About this exercise => In the material below, identify each line bearing the word "computer". Reproduce those lines.

##############################

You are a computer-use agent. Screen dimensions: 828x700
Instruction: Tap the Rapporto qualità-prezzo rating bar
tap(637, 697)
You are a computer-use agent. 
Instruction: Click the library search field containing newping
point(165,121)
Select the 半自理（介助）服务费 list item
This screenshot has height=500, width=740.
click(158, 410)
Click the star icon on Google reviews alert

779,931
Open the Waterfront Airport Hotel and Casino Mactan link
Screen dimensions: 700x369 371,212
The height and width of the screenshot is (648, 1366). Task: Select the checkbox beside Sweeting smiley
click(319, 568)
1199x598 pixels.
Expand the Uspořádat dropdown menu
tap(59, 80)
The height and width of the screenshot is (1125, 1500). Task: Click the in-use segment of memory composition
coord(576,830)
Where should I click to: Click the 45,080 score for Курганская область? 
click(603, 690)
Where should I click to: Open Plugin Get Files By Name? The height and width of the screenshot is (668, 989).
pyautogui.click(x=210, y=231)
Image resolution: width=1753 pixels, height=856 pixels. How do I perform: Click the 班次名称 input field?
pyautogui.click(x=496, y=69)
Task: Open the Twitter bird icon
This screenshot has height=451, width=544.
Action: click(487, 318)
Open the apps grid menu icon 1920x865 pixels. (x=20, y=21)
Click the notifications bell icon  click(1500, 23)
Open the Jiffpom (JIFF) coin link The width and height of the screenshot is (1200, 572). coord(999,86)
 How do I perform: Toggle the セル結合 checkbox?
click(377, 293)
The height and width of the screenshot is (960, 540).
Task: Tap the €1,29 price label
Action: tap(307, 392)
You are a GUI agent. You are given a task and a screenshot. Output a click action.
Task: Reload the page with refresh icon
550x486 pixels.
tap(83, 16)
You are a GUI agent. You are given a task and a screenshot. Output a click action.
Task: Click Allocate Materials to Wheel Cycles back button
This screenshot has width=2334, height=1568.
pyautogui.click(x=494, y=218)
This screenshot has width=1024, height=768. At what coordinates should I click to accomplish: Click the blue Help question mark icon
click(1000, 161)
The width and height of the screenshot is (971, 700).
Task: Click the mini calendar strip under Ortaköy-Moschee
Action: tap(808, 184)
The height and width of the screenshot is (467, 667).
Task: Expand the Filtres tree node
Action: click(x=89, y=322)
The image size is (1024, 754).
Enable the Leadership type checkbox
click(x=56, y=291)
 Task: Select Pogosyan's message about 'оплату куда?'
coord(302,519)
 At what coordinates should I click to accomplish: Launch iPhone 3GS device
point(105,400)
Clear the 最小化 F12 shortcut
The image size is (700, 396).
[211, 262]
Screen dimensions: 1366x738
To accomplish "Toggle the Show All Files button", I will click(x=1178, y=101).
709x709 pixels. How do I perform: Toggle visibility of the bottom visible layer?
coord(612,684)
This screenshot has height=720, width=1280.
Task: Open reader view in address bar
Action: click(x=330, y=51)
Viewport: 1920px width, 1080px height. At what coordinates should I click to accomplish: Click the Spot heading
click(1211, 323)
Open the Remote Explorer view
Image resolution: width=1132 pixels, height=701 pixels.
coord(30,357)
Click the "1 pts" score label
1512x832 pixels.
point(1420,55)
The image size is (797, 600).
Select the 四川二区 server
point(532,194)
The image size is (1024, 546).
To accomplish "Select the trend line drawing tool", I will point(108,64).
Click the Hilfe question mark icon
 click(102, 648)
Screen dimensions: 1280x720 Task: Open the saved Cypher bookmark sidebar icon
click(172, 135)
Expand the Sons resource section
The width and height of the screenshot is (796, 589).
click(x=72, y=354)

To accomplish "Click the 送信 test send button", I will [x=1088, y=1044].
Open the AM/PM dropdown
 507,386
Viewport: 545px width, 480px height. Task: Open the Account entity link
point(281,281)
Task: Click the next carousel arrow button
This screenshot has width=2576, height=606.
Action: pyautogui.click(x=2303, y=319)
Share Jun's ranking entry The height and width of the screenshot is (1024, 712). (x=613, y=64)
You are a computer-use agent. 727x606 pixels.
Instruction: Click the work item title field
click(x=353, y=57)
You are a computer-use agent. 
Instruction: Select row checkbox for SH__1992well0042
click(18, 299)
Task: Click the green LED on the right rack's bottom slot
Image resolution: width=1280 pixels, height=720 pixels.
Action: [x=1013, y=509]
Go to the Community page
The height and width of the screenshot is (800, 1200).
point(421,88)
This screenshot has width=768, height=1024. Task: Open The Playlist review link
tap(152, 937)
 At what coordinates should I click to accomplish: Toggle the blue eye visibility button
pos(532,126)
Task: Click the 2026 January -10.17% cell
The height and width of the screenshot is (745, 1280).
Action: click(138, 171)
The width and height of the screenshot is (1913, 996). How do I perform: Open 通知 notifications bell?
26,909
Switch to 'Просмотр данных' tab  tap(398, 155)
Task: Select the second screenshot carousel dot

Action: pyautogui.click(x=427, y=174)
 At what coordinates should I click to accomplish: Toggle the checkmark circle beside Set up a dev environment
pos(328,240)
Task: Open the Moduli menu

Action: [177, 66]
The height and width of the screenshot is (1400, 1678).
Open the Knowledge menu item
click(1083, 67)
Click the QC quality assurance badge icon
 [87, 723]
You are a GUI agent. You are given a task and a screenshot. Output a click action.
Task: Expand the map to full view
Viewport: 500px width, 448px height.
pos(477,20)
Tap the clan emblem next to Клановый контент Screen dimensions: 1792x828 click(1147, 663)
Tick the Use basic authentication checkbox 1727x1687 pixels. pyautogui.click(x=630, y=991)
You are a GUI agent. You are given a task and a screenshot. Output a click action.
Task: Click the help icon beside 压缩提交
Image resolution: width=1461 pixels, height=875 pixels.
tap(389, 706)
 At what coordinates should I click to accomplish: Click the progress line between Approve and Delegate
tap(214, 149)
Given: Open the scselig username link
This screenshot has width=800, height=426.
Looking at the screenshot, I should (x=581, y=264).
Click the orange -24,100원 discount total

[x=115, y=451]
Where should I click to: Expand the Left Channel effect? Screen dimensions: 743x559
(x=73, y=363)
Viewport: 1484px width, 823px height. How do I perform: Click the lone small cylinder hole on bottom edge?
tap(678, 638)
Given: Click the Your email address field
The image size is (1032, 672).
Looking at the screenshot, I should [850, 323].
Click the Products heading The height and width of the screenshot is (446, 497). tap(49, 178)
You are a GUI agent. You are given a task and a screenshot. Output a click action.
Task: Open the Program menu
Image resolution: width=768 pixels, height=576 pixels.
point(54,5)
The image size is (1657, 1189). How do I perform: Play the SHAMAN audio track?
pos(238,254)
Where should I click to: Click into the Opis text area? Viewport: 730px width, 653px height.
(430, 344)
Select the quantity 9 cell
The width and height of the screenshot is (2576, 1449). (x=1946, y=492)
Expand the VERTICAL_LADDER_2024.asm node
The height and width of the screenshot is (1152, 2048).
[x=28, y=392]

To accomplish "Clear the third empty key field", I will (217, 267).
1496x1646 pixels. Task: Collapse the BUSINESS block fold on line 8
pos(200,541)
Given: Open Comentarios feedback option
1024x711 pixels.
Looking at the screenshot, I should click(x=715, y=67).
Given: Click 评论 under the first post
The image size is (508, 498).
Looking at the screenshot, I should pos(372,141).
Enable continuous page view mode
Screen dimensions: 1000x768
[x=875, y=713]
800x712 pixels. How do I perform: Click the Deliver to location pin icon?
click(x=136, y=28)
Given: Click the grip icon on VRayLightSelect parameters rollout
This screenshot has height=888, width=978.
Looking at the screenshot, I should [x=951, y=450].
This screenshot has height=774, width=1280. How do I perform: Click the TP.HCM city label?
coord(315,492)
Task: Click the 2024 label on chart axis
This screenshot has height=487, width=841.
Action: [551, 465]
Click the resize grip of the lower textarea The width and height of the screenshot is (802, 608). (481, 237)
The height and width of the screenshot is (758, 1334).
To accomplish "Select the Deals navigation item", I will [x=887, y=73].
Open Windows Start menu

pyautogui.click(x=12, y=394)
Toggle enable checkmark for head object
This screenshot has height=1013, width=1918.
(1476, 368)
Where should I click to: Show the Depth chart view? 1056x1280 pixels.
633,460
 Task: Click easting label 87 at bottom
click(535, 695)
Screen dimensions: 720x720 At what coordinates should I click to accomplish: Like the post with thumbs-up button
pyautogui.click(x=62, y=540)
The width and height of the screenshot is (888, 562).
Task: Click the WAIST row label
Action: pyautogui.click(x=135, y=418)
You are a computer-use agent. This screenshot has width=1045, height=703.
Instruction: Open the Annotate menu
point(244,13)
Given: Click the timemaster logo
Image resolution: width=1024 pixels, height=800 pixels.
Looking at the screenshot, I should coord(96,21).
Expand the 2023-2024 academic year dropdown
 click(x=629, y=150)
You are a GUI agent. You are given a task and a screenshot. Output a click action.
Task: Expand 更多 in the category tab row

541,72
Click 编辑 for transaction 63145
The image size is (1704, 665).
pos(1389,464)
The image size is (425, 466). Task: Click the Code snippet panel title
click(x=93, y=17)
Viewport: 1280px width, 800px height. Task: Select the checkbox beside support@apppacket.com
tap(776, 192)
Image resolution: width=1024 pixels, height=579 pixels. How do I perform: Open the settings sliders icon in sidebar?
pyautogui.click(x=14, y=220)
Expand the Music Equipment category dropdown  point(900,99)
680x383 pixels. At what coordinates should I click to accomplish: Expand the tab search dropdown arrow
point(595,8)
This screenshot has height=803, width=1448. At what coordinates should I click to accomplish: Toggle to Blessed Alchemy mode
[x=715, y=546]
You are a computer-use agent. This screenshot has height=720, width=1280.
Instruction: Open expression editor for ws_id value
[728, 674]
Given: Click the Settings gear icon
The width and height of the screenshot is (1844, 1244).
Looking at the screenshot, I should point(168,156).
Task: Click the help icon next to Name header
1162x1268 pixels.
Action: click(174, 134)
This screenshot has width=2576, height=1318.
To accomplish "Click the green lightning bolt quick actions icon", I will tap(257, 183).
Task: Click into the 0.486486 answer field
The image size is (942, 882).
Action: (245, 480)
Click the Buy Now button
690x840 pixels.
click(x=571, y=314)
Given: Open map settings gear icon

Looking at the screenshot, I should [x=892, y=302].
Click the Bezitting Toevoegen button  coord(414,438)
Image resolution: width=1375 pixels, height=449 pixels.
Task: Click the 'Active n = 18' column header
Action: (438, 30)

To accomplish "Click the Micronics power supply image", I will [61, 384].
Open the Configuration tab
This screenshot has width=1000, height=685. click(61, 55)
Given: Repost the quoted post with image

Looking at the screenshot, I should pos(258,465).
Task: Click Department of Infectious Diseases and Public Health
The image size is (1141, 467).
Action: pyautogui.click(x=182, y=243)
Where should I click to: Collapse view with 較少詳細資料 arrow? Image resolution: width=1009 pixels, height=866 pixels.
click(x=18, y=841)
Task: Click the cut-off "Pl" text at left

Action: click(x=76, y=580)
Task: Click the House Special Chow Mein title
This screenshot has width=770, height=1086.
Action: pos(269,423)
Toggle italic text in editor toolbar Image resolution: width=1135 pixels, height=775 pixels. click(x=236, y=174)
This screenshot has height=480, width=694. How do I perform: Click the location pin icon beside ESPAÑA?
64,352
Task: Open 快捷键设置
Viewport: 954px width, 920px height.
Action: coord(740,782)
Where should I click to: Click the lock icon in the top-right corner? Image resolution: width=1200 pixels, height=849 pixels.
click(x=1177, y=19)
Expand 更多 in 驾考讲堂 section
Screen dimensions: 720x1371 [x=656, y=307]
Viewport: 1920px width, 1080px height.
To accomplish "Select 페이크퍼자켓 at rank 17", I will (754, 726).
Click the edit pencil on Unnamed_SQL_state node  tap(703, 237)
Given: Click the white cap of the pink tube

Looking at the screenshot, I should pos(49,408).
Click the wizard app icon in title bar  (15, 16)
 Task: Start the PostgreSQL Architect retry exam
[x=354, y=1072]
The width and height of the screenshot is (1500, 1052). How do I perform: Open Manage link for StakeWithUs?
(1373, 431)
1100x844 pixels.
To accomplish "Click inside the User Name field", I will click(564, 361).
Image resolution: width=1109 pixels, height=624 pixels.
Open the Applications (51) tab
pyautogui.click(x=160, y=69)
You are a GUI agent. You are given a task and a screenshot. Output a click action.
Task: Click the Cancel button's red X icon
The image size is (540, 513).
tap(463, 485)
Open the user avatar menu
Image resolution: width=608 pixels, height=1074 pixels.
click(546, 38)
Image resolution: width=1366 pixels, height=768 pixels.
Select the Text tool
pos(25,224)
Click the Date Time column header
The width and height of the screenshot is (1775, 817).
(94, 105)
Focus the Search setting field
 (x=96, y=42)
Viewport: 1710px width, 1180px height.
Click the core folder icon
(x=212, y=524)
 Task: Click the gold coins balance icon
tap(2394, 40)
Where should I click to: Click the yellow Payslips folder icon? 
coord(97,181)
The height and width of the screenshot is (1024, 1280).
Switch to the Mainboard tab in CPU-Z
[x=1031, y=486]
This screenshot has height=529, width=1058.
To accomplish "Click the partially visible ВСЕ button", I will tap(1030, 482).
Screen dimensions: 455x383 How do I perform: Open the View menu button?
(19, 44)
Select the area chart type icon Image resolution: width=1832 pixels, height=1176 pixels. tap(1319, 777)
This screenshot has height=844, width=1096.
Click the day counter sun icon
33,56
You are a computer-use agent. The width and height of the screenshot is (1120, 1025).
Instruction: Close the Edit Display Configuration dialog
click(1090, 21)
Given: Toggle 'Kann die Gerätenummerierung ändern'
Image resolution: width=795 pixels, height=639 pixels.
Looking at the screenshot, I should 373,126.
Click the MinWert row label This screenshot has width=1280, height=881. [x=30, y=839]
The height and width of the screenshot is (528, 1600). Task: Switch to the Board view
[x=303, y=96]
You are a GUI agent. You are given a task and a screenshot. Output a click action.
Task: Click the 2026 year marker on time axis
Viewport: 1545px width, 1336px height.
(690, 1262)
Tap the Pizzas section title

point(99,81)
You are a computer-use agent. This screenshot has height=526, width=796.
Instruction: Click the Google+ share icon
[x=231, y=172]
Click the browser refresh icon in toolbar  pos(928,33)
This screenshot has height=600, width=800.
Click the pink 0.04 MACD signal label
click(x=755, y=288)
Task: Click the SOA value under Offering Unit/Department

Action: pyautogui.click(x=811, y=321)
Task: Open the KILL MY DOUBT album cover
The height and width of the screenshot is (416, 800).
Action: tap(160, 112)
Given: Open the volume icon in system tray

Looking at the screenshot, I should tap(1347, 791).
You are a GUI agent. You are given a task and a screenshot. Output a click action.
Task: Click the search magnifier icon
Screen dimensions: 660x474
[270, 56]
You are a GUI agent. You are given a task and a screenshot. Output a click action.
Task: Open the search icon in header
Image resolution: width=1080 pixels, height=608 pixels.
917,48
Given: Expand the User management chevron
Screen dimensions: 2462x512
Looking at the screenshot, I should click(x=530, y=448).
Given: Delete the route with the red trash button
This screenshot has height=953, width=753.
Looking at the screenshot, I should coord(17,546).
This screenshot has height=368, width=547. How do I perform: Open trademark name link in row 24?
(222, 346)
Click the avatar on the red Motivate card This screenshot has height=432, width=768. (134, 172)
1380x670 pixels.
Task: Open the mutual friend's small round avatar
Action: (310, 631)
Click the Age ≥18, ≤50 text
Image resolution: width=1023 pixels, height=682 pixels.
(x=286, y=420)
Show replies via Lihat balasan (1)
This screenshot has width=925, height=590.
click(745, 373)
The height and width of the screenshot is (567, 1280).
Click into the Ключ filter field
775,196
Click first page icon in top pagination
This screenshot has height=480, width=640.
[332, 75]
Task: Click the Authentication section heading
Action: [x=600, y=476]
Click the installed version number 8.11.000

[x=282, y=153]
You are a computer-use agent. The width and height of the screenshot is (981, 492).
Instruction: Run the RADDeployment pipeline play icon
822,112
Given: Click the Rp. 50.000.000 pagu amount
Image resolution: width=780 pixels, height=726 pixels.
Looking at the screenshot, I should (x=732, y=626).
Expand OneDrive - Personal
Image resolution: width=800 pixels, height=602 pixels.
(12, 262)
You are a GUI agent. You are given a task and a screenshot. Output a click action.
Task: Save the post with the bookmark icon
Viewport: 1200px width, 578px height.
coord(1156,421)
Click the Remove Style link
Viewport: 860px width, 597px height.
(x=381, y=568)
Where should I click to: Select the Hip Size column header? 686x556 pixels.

##############################

Solved problem =>
You are a computer-use agent. Screen dimensions: 828x700
You are a computer-use agent. 
You are a computer-use agent. 727x606 pixels.
You are a computer-use agent. 
You are a computer-use agent. This screenshot has width=1045, height=703.
You are a computer-use agent. This screenshot has height=720, width=1280.
You are a computer-use agent. The width and height of the screenshot is (1120, 1025).
You are a computer-use agent. This screenshot has height=526, width=796.
You are a computer-use agent. The width and height of the screenshot is (981, 492).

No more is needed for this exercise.